Univariate model Multivariate model
β 95%CI p OR 95%CI p
CKD Stage 20.36 17.48/23.24 <0.001 16.85 13.44 / 20.26 <0.001
Age, year -0.36 -0.54 / -0.18 <0.001
Sex, male 3.23 -3.06 / 9.53 0.312
Diabetes, yes -1.07 -8.29 / 6.15 0.771
Arterial hypertension, yes -2.22 -11.69 / 7.25 0.644
Anemia, yes 3.06 -3.45 / 9.57 0.354
Hyperkalemia, yes 7.14 -0.02 / 14.32 0.051
Low protein diet, yes 5.23 -2.35 / 12.82 0.176
Table 6. Linear Mixed Model using Serum Urea as depedent variable.

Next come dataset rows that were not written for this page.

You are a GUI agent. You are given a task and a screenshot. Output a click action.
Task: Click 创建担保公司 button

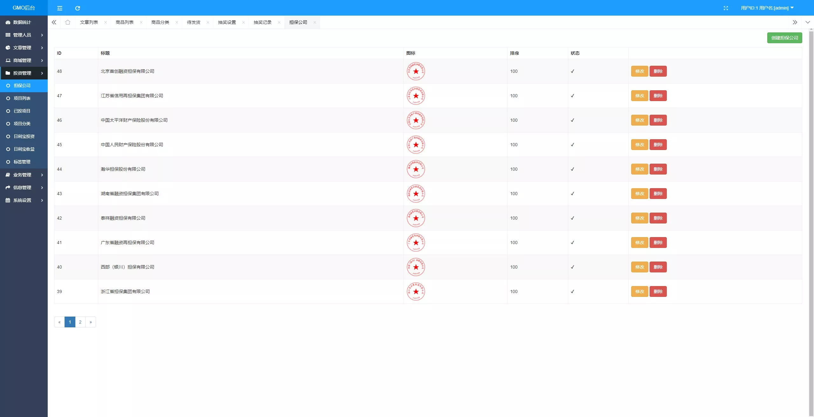[x=784, y=38]
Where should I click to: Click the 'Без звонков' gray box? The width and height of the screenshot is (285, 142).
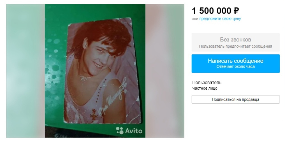pos(236,42)
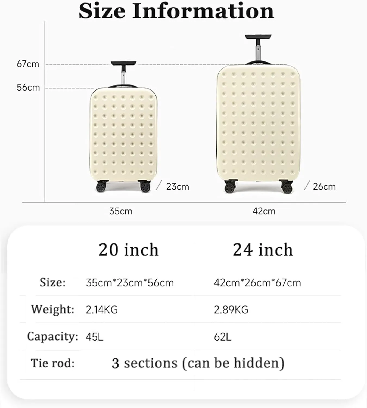This screenshot has width=367, height=408.
Task: Select the 24 inch column heading
Action: [263, 250]
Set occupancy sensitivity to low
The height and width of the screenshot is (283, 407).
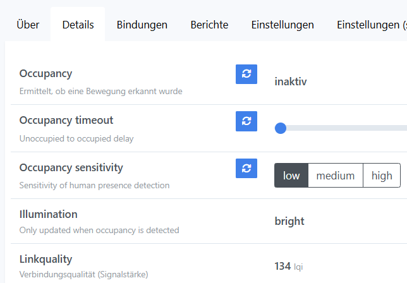pos(291,176)
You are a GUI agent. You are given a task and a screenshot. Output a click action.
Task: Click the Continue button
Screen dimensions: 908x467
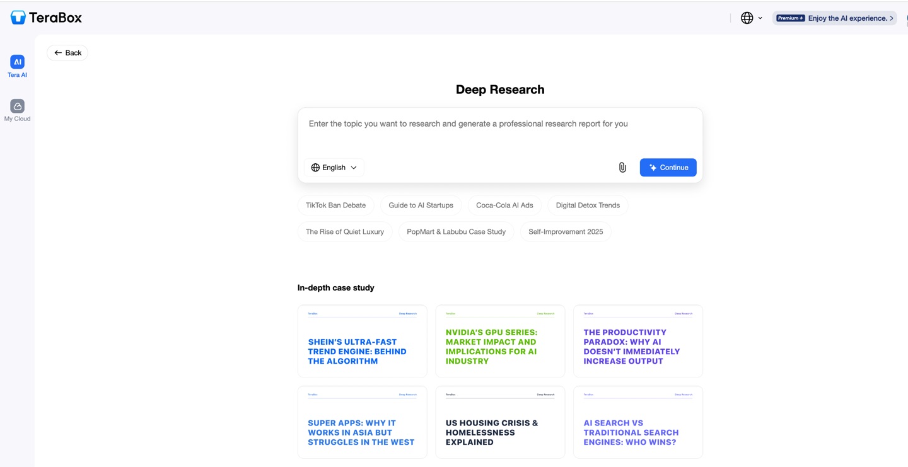coord(668,167)
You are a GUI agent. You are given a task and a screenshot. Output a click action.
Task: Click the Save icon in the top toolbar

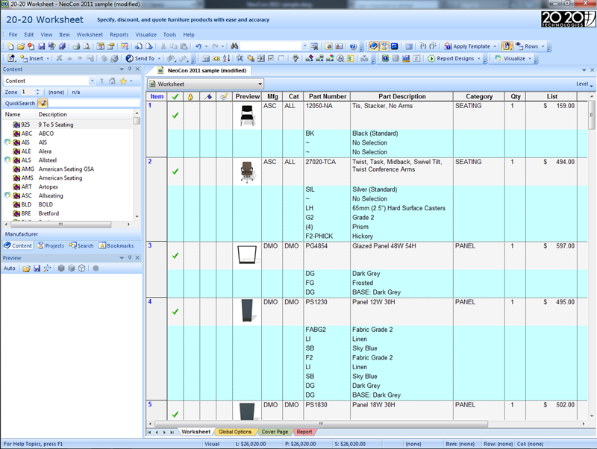tap(41, 46)
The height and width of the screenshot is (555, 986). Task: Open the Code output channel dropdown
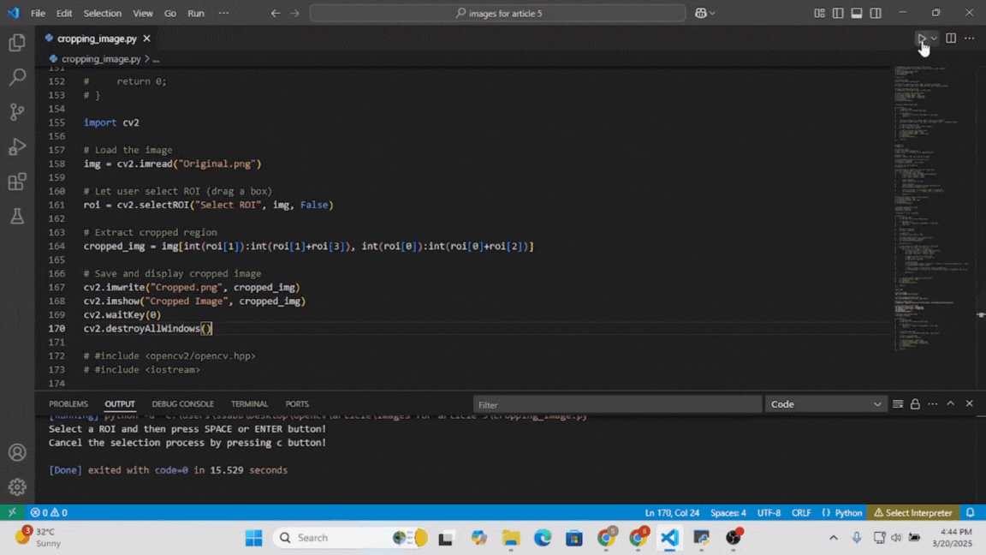(x=825, y=404)
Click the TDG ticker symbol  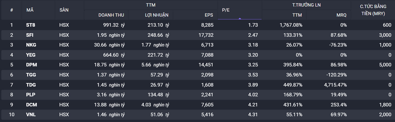click(x=31, y=85)
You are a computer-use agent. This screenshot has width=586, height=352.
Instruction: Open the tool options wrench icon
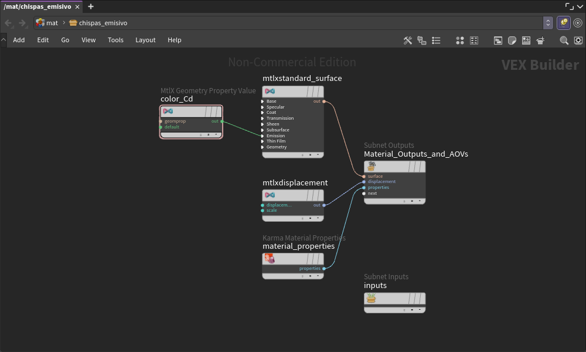coord(408,40)
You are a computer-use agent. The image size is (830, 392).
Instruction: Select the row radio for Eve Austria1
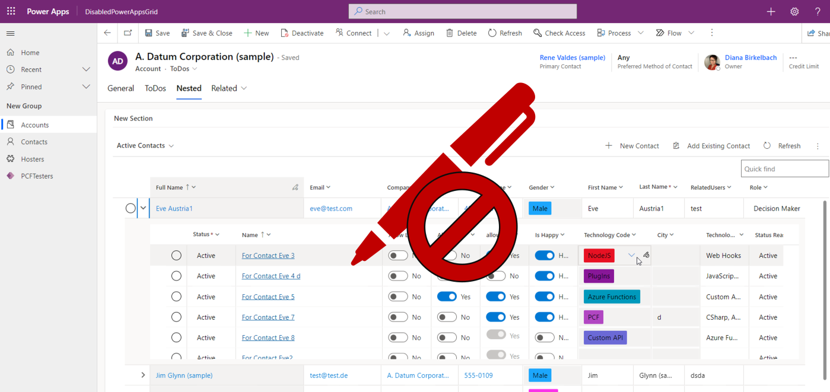[x=131, y=208]
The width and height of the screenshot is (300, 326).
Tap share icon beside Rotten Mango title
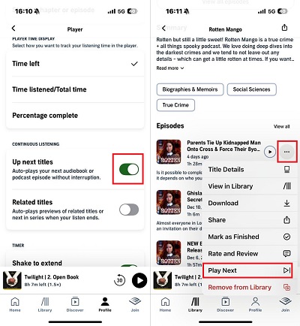pyautogui.click(x=284, y=28)
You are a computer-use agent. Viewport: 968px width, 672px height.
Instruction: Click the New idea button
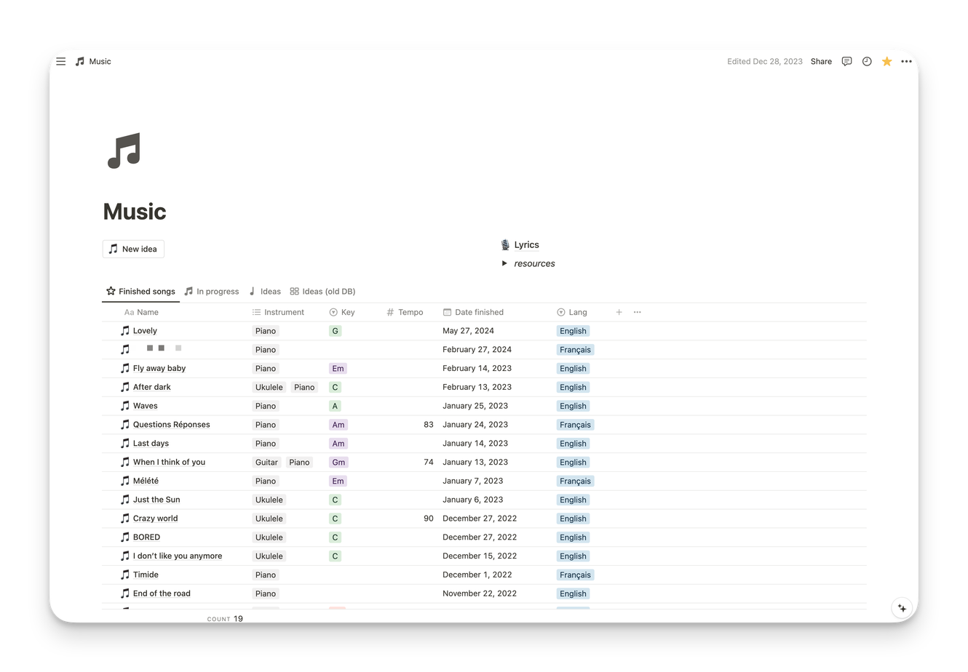click(133, 249)
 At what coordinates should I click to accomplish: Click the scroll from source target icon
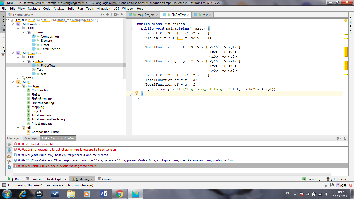(x=102, y=15)
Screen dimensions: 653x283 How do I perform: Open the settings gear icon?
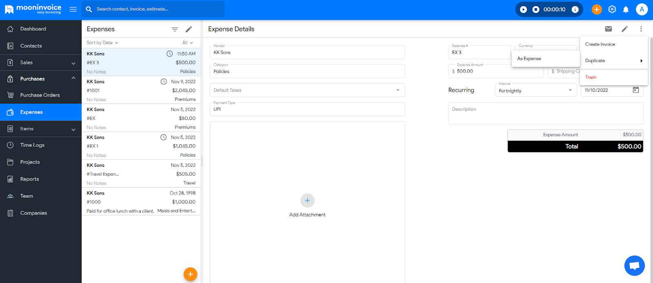(612, 9)
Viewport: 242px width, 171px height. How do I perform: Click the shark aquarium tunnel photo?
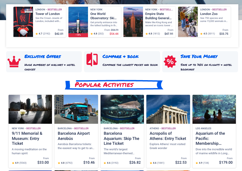[122, 109]
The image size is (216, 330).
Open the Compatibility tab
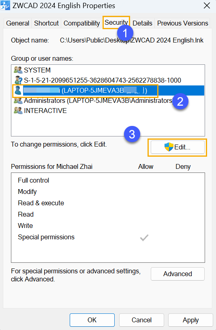coord(81,23)
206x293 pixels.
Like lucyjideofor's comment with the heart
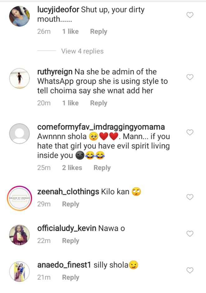(x=190, y=15)
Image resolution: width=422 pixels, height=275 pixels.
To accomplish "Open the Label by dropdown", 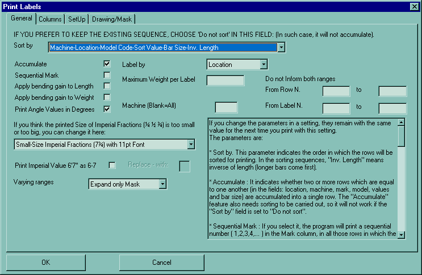I will (x=264, y=65).
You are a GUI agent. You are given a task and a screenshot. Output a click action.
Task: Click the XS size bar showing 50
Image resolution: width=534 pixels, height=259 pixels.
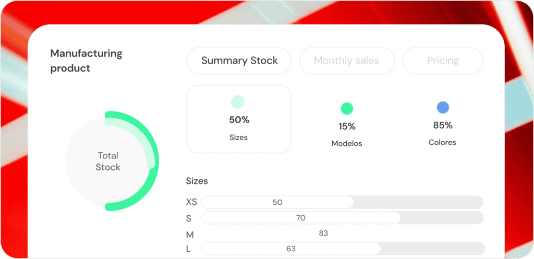(x=277, y=202)
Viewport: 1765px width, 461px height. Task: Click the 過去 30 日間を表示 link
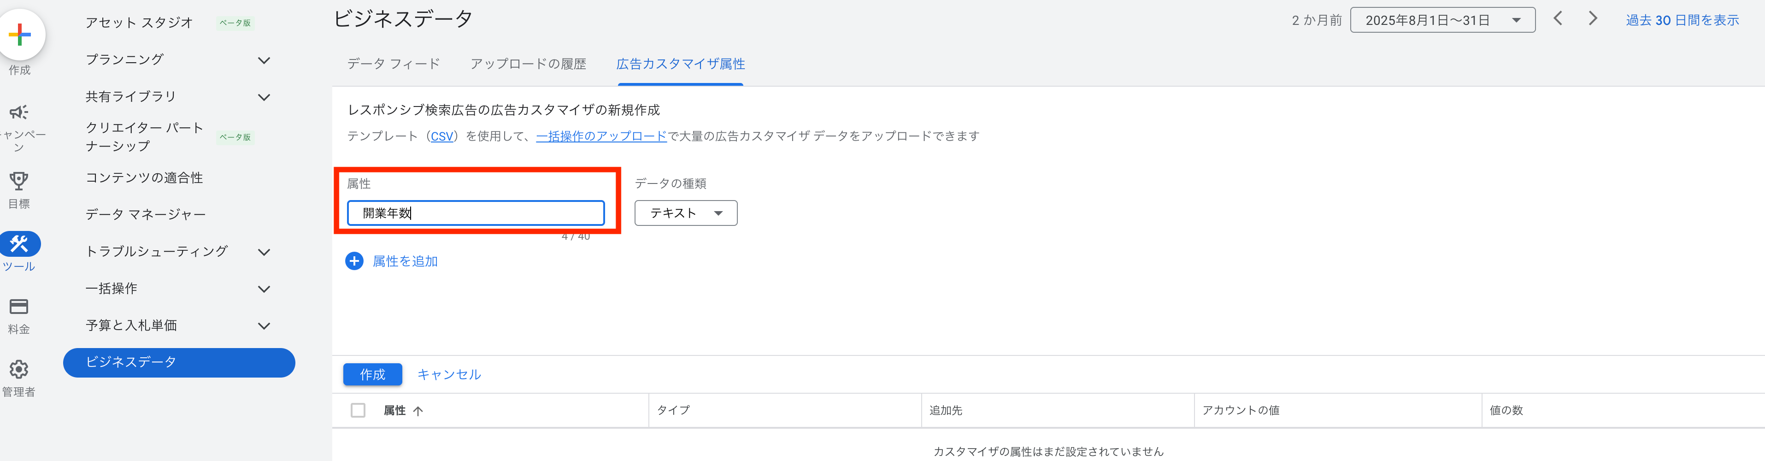1682,20

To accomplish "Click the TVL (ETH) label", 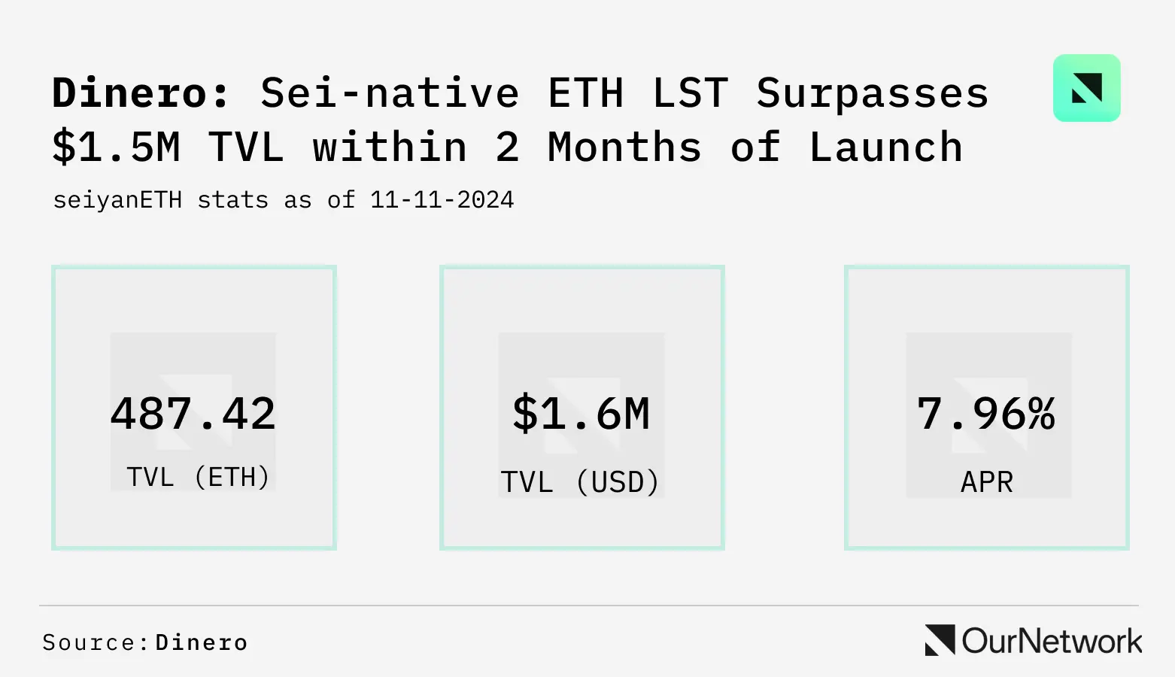I will [198, 477].
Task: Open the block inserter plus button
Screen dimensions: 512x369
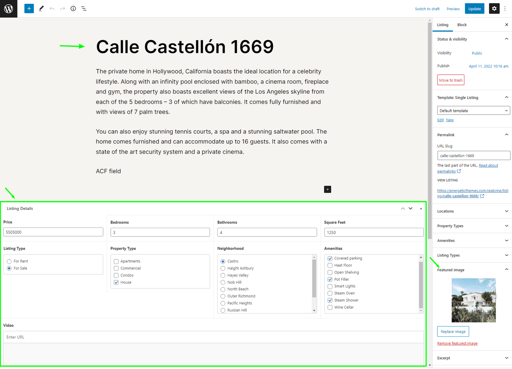Action: pyautogui.click(x=29, y=9)
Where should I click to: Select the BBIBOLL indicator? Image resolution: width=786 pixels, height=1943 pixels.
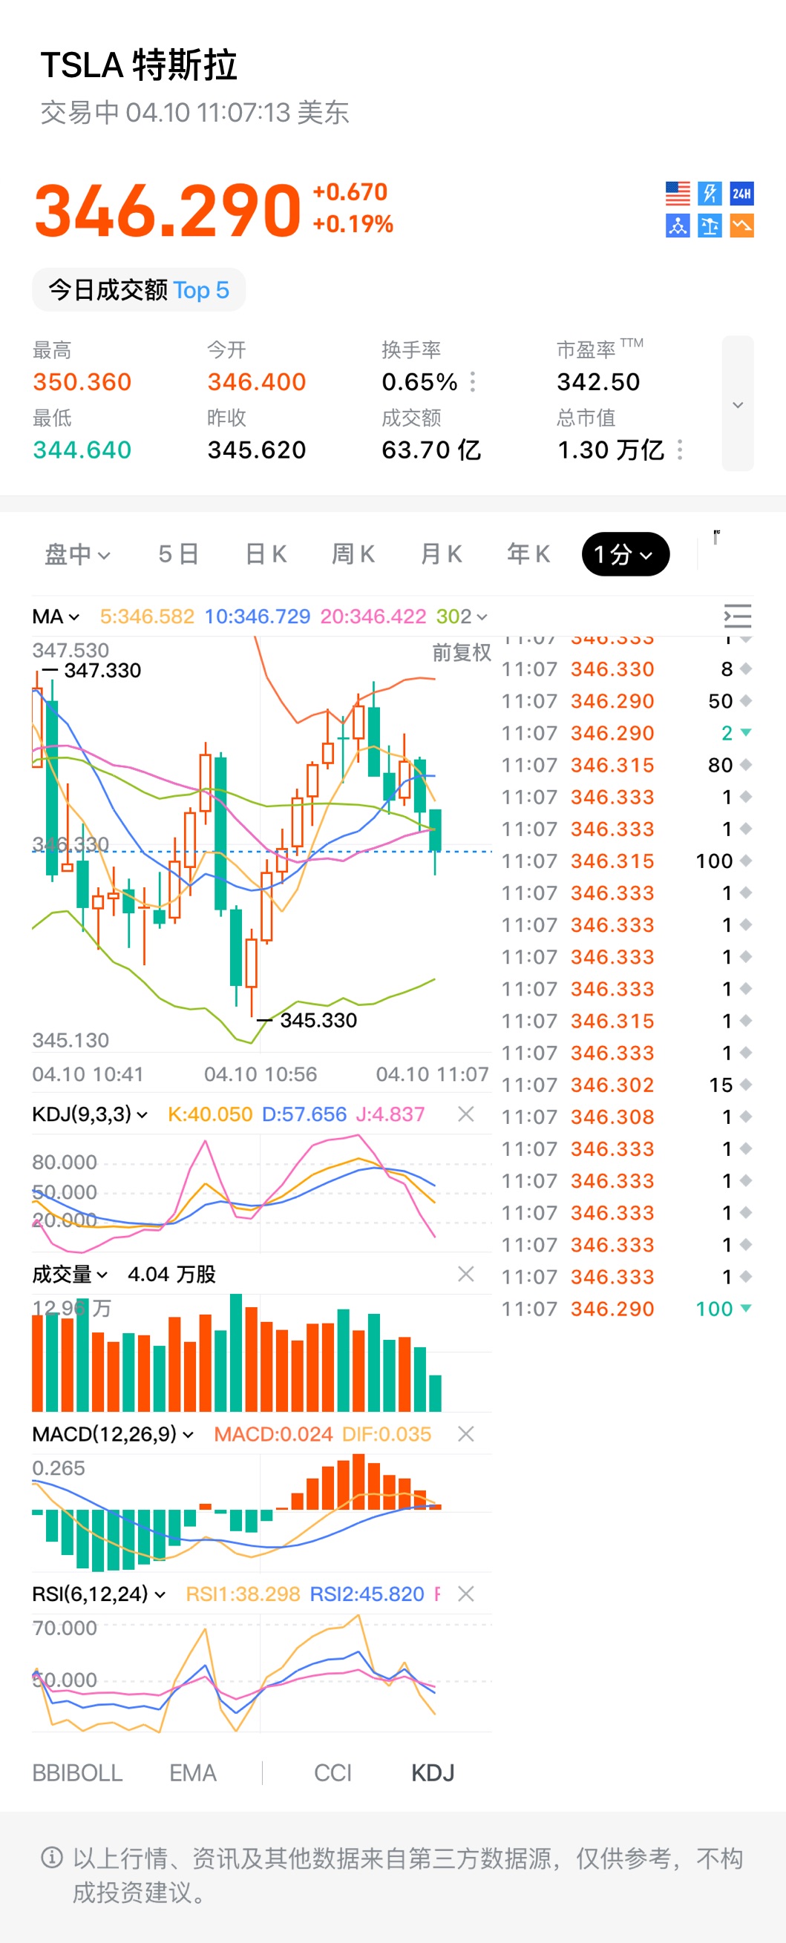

Indeed, in our analysis, only CKD stage and age were significantly associated with serum urea, even after correction for a low-protein diet (LPD). About this, it is well studied that low-protein diet reduces CKD progression, even though it is not generalizable. Indeed, although high adherence to a LPD can reduce serum urea and phosphate levels, it is not recommended for patients who are unable to follow the diet strictly, as often happens with elderly individuals. In these cases, the risk of malnutrition is higher, and they may benefit from a Mediterranean diet, which is often better tolerated.[26].

Furthermore, correlation analysis showed significant correlations or trends between serum urea and each of our outcomes. However, these associations were lost in the multivariate analysis, underlining that GFR is the most important factor influencing BUN.

 

Conclusion

These results show how endocrine and metabolic alterations related to CKD occur at different glomerular filtration rate thresholds; consequently, they do not support the use of a single eGFR threshold to initiate screening for all complications.

Based on our findings, screening tests for endocrine and metabolic complications of CKD should be initiated at the beginning of the CKD stage III. In addition, screening for the assessment of hyperphosphatemia should be performed at the beginning of the CKD stage IV.

On a clinical level, this knowledge allows us to adapt the patient’s follow-up to their eGFR values, with the aim of detecting and treating the occurrence of complications at an early stage, thus preventing systemic complications and improving the patient’s quality of life.